Плохо помню, как дозванивались в эту больницу, ждали, пока сходят и посмотрят, как он, правда ли, что дышит, как добирались два с лишним часа на попутках и собирали по курткам деньги, чтобы расплатиться с шофёрами, как бежала по бесконечному коридору, как, очутившись, наконец, в палате, искала Костино лицо среди чужих лиц.

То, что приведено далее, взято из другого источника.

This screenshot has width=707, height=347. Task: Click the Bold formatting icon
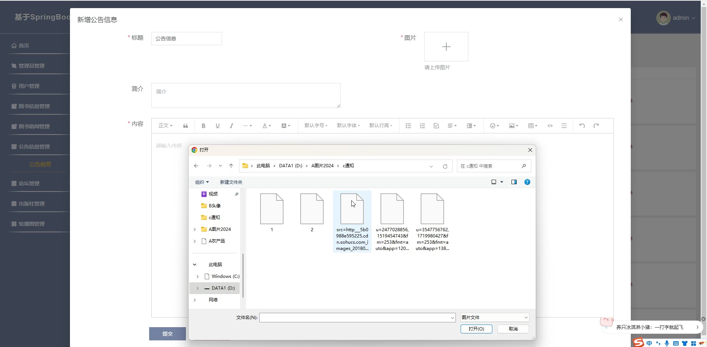click(x=203, y=126)
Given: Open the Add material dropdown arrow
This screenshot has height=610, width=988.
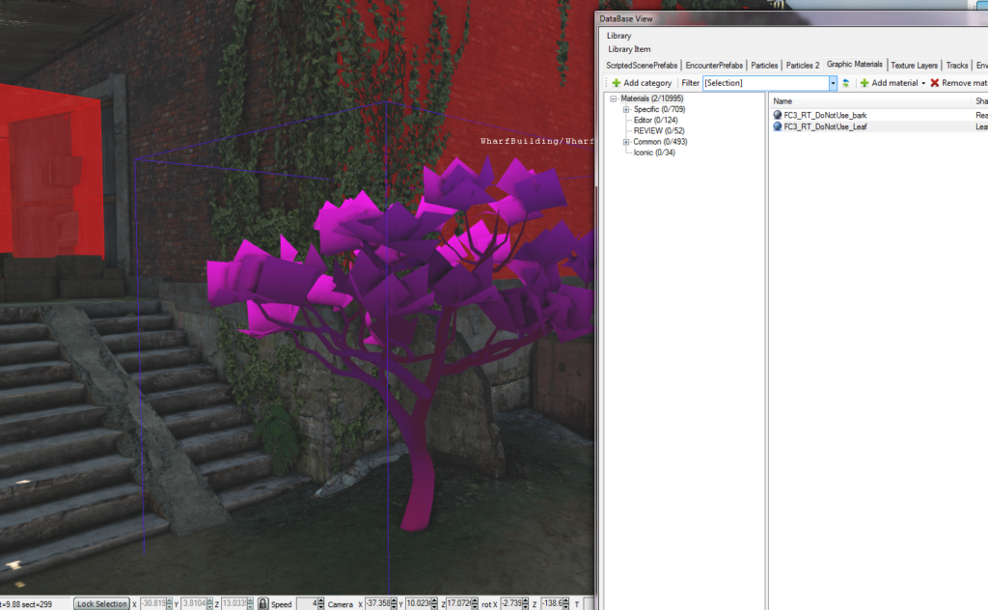Looking at the screenshot, I should point(923,83).
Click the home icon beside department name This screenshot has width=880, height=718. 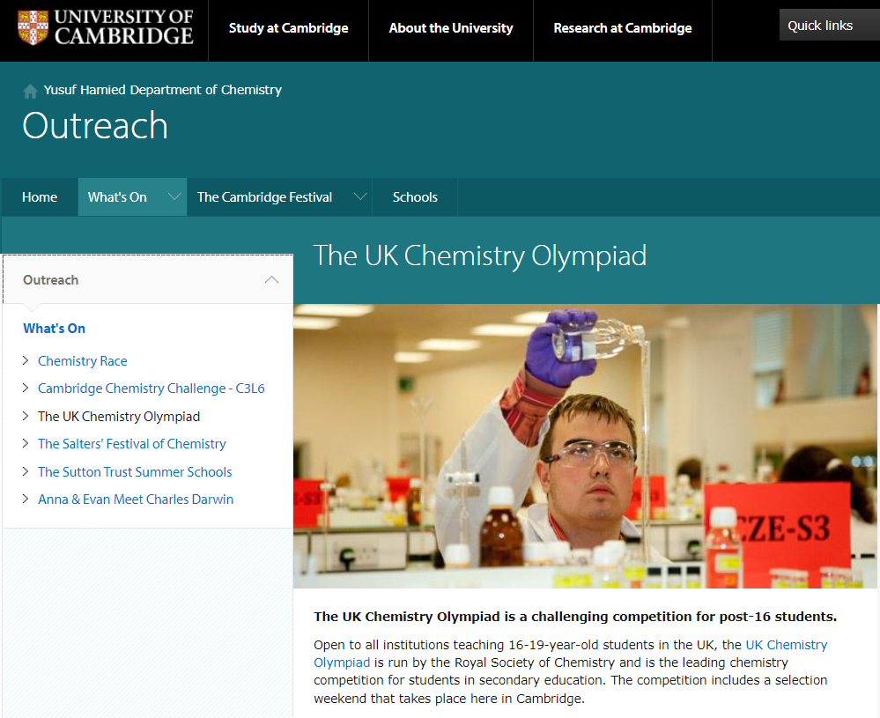point(31,91)
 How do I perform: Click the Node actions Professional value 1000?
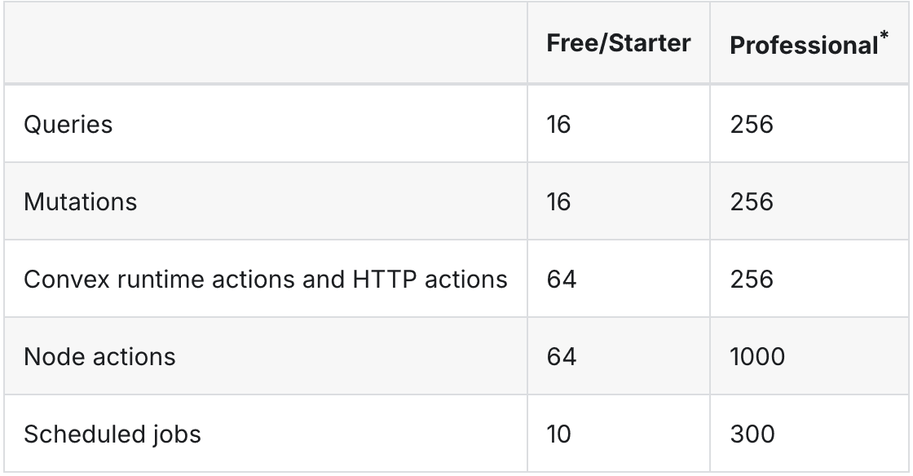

Он спал. И только когда я увидела оттопыренные яркие губы с притаившейся в углах улыбкой, сомкнутые спокойно ресницы с нестрашными тенями на скулах, очнулась. Жив. Как в тумане, мелькнули бег за врачом, гроза, населённая чудовищами, ребячьи перекошенные недоверием лица, попытка отвлечься от страха философствованиями… Костя жив! Эта единственная правда была главной, простой и определяющей всю дальнейшую жизнь. Жив. В грозу он, слава богу, был не с нами, не в лесу, и остался жив. Предстоящие трудности: как успевать готовить, организовывать работу в колхозе, быт ребят и ездить сюда, за пятьдесят километров, пока приедет Костина мать, — были не трудными. Я рассмеялась и увидела устремлённый на меня взгляд молодого парнишки, лежащего у окна.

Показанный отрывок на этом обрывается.